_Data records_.
• • •

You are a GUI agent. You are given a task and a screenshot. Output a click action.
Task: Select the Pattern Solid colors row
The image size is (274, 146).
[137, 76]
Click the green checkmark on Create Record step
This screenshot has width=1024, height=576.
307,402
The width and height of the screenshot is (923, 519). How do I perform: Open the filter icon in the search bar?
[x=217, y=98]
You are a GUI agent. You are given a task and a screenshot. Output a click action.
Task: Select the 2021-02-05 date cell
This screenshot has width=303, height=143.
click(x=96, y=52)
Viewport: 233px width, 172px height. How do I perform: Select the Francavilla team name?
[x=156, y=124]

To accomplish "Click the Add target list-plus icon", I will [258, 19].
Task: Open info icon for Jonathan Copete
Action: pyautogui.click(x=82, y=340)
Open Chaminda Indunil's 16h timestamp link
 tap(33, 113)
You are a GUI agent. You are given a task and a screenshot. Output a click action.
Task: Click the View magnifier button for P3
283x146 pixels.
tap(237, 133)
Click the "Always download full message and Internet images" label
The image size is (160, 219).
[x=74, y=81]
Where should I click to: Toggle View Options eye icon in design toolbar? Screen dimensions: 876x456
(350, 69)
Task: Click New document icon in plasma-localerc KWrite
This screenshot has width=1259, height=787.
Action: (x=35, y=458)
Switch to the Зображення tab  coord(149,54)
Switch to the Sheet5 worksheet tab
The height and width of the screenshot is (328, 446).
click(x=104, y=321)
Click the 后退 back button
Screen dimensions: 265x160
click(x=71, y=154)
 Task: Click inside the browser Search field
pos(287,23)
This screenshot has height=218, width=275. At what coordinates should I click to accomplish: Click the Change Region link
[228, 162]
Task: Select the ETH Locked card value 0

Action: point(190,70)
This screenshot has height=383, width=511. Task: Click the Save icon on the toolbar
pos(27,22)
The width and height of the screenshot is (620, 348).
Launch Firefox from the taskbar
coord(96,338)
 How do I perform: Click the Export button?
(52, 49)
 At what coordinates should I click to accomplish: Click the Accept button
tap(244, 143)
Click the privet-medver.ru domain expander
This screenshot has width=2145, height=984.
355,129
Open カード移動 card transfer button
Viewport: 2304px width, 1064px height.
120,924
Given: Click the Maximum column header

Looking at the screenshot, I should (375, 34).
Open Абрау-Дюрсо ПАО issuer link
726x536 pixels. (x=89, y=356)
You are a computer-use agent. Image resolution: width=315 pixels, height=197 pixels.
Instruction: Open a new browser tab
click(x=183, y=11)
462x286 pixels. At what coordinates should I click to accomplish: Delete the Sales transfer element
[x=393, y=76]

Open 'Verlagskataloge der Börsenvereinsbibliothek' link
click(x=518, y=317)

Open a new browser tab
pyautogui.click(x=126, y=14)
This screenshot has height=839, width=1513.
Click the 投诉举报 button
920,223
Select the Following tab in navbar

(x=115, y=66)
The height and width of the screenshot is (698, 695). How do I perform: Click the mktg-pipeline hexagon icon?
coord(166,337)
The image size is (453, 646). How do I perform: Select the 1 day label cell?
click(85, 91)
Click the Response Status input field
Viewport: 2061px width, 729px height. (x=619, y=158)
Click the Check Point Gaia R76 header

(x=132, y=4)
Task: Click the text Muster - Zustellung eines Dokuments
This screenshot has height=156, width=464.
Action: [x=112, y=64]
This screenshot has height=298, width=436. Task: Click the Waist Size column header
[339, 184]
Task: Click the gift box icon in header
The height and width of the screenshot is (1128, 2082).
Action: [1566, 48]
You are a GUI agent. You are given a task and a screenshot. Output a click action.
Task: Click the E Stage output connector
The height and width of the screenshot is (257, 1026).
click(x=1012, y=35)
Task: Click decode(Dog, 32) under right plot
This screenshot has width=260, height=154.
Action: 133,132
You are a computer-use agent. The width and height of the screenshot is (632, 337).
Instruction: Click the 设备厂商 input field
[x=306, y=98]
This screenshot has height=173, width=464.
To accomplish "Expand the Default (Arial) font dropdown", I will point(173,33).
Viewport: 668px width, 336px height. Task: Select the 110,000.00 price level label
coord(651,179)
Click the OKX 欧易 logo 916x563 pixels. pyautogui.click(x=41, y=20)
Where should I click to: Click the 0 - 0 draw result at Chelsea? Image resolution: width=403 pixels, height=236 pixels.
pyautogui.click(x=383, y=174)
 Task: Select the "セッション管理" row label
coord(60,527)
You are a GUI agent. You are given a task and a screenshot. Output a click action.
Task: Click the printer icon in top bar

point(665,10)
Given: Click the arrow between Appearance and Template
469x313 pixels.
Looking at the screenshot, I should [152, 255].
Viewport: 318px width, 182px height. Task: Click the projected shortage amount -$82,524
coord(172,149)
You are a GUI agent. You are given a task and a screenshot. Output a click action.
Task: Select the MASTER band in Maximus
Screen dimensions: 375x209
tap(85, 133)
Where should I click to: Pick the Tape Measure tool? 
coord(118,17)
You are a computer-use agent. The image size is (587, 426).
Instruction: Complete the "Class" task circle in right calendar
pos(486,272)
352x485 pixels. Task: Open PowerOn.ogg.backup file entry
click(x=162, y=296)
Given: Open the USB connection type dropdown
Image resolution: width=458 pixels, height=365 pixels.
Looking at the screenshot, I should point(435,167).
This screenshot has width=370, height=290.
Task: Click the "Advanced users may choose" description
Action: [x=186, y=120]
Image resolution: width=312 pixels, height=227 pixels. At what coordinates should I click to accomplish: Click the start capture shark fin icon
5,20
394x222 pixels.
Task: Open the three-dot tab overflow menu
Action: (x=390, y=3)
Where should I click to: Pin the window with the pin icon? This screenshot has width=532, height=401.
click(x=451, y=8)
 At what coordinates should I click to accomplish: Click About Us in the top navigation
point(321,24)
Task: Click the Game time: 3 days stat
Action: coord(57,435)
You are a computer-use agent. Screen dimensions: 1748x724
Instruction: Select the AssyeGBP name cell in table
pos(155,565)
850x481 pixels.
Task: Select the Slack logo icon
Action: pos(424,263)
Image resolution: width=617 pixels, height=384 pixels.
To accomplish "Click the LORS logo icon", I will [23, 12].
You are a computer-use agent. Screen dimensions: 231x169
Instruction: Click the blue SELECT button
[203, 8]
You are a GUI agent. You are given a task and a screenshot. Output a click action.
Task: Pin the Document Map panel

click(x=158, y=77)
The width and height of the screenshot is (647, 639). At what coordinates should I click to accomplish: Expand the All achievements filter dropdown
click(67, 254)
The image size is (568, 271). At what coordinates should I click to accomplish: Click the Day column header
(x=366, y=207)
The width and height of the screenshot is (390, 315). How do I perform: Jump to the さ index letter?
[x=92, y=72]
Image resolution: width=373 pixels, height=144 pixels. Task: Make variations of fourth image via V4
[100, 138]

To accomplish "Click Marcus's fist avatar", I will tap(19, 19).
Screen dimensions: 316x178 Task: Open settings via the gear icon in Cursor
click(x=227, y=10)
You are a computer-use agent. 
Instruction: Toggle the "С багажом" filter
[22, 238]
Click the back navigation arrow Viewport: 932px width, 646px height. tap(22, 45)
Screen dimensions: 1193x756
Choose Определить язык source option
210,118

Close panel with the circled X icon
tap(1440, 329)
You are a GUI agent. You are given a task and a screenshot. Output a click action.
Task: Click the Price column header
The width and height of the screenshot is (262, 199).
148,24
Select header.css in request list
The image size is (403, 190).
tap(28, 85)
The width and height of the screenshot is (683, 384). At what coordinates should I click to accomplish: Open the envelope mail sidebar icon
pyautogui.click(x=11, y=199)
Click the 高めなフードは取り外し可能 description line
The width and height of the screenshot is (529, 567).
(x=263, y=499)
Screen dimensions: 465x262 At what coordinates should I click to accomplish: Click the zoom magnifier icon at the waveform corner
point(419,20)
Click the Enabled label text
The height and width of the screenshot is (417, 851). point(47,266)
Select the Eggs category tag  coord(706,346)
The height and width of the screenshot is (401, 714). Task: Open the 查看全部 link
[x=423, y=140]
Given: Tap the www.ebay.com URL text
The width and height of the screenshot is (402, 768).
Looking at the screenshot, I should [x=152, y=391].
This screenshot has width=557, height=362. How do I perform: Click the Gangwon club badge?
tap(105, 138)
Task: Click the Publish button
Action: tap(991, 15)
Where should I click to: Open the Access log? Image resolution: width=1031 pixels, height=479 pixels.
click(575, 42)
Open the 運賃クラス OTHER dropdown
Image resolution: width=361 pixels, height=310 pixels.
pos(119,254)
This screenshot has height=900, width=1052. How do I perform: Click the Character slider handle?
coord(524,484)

• • •

_Task objective_. Pick out every line above that contains the word "computer" and copy it.

_Solution_.
You are a computer-use agent. Image resolution: width=315 pixels, height=197 pixels.
You are a computer-use agent. The width and height of the screenshot is (632, 337).
You are a computer-use agent. The image size is (587, 426).
You are a computer-use agent. Screen dimensions: 1748x724
You are a computer-use agent. Screen dimensions: 231x169
You are a computer-use agent. 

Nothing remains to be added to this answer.